We heard lots of talk about bi-partisanship in the 2008 election season, but now, not so much. It still stands as an important part of the process, we really must find solutions that have broad political and public support. There is a reason the Affordable Care Act received no Republican support, it included nothing that expressed their deeply held concerns about rising health care costs nor were any of their proposals such as tort reform, health savings accounts, and true insurance reform included in the legislation.

We have become so polarized that the only way for a political party to get its agenda passed, is to gain control of both houses of Congress and the Presidency. The Democrats set this pace beginning in 2006 and culminating with the election of Barak Obama in 2008. I believe they squandered their opportunity by being so overtly ideological in pushing the major item on the progressive agenda, universal health care. In this election, we see many Conservatives pushing for the completion of the 2010 Tea Party Revolution with a truly conservative Congress and a Republican President in 2012. Only then will we be able to acheive the major goals (tax reform, reduced spending, and efforts toward a balanced budget). The question for the American people will be, do these pet projects of the Republican party really work to solve the terrible economic problems we face? As a conservative, I believe they will, but I also understand that we cannot ignore many of the legitimate concerns of our fellow Americans on the Left. With the selection of Paul Ryan as Mitt Romney's running mate, there is a chance that the conservative approach to our problems can be presented in an articulate and coherent manner, and thus win the support of a broad spectrum of the country. What we cannot do is call each other "crazy."

◆ **Recorded data**
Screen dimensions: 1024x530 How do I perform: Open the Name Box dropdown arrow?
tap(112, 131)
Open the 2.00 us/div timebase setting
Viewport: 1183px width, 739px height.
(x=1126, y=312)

◆ **Actions to take**
1. Answer these questions about the commentary on bipartisanship:
(a) Which Republican proposals does the commentary say were not included in the Affordable Care Act?
(b) In what year does it say the Democrats began setting the pace toward controlling both houses of Congress and the Presidency?
(c) Who does it name as Mitt Romney's running mate?
2. Retype the passage of the commentary on bipartisanship starting at "We heard lots" and ending at "in the legislation.".
Rely only on the commentary to respond.

◆ **Your written answers**
1.
(a) Tort reform, health savings accounts, and true insurance reform.
(b) 2006.
(c) Paul Ryan.

2.
We heard lots of talk about bi-partisanship in the 2008 election season, but now, not so much. It still stands as an important part of the process, we really must find solutions that have broad political and public support. There is a reason the Affordable Care Act received no Republican support, it included nothing that expressed their deeply held concerns about rising health care costs nor were any of their proposals such as tort reform, health savings accounts, and true insurance reform included in the legislation.